Marco Leise via Digitalmars-d digitalmars-d at puremagic.com
Tue Nov 18 11:06:29 PST 2014


Am Tue, 18 Nov 2014 17:15:12 +0000
schrieb "Vladimir Panteleev" <vladimir at thecybershadow.net>:

> On Tuesday, 18 November 2014 at 16:49:55 UTC, Marco Leise wrote:
> > Without fully understanding the issue, omitting the frame
> > pointer on GNU amd64 systems is the default and is supposed to
> > work using DWARF debug information. So there should be no need
> > for a stack frame pointer, right?
> 
> Firstly, does DMD generate DWARF debug information in practice 
> that's correct enough to substitute stack frames? As far as I can 
> tell, it doesn't.

Is it fair if I argue that fixing DWARF info generation is a
better solution then?

> Second, there's still the argument that not every debugger and 
> profiler can take advantage of the DWARF debug information. It's 
> certainly nowhere as easy: from the technical point of view, but 
> also from a legal one, considering that (IIRC) most libraries 
> dealing with DWARF debug information are GPL or LGPL, meaning we 
> can't use them in the D runtime. And indeed, for printing the 
> stack trace for an unhandled exception, Druntime currently walks 
> the stack frames:
> 
> https://github.com/D-Programming-Language/druntime/blob/master/src/core/runtime.d#L452-L478

I don't need to open the link to know the code you linked to.
Ever since I had weird seg faults when an exception was thrown
from my D callback in Gtk code I wondered when this code will
be updated.

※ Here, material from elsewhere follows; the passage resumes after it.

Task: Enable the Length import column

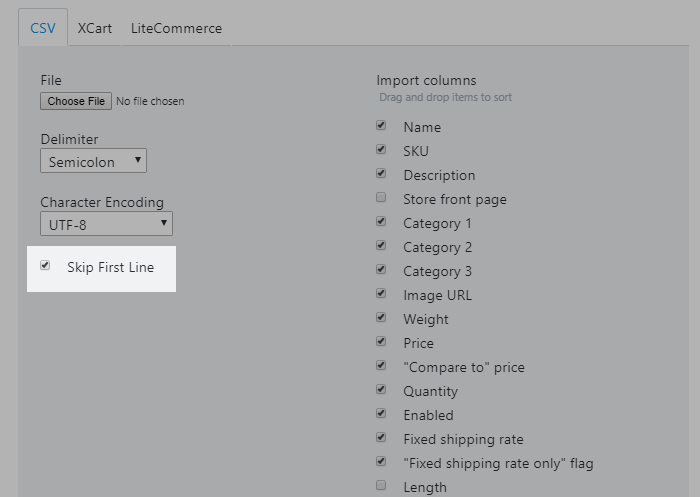Action: point(381,486)
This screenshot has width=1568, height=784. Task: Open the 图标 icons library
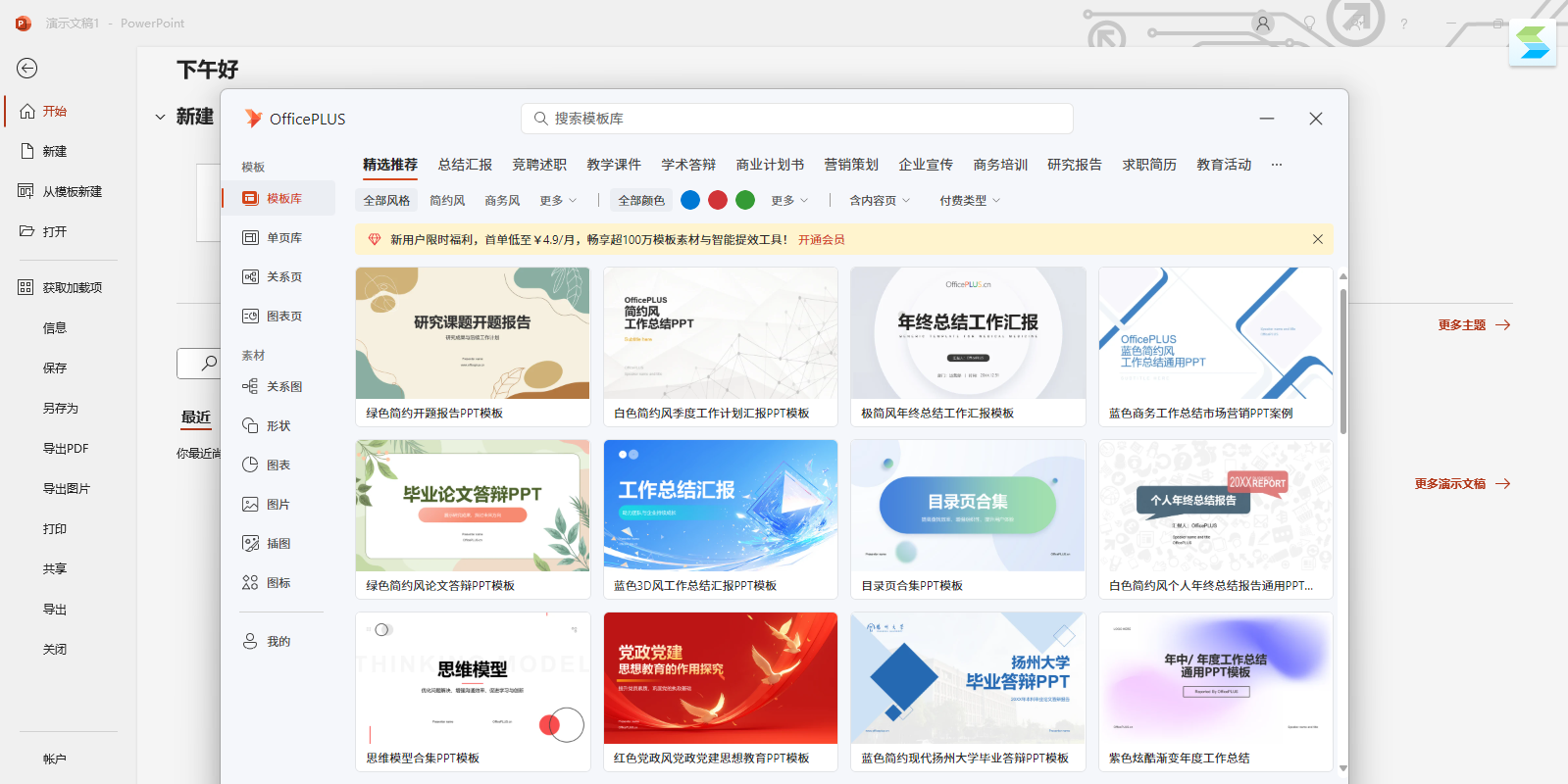coord(278,583)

Consider that "no frame pointers" is the default
for GCC on amd64 and thus practically all libraries on Linux
can't be stack traced by druntime. It needs to use libunwind
in the long run when C++ interfacing becomes more viable and D
programmers start to expect exception handling and stack
traces to work as per system ABI. At least that's what I
believe.

> There is also the libc backtrace function, which the D runtime 
> apparently used at some point:
> 
> http://www.gnu.org/software/libc/manual/html_node/Backtraces.html
> 
> It was removed in this commit:
> 
> https://github.com/D-Programming-Language/druntime/commit/9dca50fe65402fb3cdfbb689f1aca58dc835dce4
> 
> The commit message doesn't seem to mention why the use of the 
> backtrace function was removed. But from reading the function's 
> documentation, it looks like it works in the same way (walking 
> the stack frame pointers, i.e. also reliant on stack frames).

It probably fell short when amd64 was introduced. Although
libunwind is not part of the GNU project, it is the de facto
standard on Linux/GNU for stack unwinding with projects like
Mono or perf using it. The license is MIT and it is easy to
make it a runtime dependency of dmd/Phobos packages on Linux.